- Records supplied -

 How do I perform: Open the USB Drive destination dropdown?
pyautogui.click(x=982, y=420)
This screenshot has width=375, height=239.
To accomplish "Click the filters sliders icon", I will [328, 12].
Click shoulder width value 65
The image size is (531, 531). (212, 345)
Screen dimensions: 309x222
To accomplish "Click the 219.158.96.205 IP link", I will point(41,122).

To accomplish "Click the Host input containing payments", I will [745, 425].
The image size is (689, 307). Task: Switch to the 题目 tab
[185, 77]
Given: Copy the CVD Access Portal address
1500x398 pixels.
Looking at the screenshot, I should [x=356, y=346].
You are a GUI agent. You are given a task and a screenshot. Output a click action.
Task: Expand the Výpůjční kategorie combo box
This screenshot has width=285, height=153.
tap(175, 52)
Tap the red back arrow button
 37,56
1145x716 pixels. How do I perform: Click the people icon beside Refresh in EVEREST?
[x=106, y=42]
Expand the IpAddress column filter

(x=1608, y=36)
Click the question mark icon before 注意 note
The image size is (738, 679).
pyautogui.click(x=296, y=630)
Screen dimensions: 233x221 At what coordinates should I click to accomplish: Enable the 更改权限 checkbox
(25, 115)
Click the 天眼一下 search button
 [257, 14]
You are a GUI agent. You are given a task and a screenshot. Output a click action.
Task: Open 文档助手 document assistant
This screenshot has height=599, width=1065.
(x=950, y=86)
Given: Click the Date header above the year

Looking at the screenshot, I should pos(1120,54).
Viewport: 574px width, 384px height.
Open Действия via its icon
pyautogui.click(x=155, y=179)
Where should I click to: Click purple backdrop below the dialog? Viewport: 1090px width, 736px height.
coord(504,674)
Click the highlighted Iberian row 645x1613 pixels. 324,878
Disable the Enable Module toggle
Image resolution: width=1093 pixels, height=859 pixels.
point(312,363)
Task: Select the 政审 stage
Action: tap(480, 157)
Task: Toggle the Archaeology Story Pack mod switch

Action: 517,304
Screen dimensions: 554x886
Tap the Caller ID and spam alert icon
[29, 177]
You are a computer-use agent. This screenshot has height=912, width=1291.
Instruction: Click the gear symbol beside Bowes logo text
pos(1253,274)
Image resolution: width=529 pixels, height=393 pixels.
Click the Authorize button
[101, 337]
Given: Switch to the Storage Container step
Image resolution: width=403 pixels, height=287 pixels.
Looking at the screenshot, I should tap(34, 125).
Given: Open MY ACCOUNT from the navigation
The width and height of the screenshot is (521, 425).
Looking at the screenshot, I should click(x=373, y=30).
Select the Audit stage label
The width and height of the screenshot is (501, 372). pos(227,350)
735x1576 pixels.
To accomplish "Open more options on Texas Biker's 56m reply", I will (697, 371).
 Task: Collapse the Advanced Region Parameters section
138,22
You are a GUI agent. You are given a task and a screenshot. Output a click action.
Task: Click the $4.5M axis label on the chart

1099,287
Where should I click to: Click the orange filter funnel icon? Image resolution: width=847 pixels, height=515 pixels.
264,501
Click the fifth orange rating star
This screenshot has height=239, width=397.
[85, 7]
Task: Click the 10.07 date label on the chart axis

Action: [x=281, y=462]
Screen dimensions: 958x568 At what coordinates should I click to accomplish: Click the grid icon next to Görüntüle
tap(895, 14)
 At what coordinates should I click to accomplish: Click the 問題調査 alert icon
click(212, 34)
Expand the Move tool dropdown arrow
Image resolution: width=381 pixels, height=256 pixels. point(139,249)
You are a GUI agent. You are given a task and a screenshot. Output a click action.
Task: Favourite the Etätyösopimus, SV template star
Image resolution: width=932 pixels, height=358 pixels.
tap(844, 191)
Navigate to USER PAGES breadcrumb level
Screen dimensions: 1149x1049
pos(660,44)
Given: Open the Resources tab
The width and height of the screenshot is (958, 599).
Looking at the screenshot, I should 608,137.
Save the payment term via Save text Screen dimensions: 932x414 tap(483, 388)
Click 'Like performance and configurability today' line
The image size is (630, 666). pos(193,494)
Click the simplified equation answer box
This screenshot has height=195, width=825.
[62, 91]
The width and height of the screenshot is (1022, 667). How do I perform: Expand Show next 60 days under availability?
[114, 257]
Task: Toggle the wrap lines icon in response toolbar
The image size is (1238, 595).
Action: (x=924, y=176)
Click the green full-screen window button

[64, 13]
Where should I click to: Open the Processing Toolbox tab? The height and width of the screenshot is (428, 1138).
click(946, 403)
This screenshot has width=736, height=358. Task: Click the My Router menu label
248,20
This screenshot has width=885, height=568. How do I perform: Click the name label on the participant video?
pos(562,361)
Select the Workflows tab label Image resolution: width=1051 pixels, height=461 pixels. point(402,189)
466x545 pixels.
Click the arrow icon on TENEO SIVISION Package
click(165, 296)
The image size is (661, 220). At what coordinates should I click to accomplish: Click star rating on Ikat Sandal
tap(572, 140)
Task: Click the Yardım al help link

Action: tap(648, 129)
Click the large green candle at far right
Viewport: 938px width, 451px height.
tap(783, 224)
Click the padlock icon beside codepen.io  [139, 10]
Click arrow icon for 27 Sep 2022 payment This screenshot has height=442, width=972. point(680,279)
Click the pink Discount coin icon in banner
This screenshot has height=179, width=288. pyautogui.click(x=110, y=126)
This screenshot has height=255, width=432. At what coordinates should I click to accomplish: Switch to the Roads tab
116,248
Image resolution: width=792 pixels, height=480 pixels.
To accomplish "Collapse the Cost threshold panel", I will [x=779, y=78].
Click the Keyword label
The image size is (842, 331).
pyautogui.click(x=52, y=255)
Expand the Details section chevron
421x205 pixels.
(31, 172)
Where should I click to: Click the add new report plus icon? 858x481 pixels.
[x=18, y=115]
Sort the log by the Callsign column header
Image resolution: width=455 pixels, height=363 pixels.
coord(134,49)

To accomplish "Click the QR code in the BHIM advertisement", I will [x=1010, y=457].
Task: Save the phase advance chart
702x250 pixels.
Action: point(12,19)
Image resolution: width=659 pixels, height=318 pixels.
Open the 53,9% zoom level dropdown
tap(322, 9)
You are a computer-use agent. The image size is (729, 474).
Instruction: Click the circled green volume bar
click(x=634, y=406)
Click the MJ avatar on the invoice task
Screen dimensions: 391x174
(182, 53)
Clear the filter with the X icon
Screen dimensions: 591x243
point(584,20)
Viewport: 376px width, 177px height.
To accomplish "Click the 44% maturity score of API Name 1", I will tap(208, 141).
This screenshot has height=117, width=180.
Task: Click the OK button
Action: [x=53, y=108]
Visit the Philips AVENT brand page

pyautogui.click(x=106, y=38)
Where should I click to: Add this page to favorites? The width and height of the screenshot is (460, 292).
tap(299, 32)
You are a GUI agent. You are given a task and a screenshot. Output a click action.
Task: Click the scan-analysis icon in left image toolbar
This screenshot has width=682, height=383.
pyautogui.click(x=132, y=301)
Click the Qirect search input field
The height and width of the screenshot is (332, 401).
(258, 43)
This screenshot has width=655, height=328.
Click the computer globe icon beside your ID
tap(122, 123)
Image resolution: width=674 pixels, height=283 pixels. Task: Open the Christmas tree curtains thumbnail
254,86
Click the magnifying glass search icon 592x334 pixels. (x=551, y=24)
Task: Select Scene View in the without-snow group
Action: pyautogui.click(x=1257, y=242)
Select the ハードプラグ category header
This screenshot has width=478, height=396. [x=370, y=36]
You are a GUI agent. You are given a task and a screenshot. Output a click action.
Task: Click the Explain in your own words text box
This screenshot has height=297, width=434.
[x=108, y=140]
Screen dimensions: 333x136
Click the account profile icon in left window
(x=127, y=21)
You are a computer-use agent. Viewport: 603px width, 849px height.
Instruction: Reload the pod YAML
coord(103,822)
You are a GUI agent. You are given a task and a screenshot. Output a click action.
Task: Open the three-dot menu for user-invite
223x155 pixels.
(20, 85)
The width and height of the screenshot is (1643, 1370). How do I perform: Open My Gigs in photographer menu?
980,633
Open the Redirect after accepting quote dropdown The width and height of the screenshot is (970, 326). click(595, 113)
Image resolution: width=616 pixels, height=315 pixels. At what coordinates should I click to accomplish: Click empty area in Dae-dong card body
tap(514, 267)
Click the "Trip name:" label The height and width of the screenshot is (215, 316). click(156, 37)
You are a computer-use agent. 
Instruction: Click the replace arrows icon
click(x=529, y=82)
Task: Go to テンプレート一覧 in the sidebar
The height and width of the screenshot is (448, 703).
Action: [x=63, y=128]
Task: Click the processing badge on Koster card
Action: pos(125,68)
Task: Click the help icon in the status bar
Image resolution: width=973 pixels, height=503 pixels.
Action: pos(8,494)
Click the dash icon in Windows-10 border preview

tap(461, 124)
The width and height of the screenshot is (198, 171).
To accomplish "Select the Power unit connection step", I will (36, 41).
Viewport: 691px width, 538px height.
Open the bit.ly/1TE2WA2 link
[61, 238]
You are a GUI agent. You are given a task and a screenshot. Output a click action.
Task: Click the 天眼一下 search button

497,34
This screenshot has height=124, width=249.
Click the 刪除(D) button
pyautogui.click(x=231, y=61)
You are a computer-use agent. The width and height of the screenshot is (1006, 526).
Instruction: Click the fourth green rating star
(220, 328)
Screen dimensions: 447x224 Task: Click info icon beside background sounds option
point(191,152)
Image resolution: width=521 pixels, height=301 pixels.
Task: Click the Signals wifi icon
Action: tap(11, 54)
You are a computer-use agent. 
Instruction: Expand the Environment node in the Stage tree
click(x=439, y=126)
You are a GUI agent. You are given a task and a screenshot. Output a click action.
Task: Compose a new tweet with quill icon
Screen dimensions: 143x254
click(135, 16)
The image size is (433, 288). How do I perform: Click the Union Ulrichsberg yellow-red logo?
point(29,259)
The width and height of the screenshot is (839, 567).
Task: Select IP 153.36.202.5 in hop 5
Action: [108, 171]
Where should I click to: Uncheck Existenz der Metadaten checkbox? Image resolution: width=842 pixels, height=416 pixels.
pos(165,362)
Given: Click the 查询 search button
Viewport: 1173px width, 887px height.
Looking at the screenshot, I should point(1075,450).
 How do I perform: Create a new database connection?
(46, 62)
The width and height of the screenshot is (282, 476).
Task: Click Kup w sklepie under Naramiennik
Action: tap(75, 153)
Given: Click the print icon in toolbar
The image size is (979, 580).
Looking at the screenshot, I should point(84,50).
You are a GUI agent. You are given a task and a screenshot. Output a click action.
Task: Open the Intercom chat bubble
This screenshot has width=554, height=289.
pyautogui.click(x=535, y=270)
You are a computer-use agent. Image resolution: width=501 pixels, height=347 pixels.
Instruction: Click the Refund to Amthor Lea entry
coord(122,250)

- What to do -
How many lines in the material contain the string "step"? Give the number alone.

- Exercise output -
2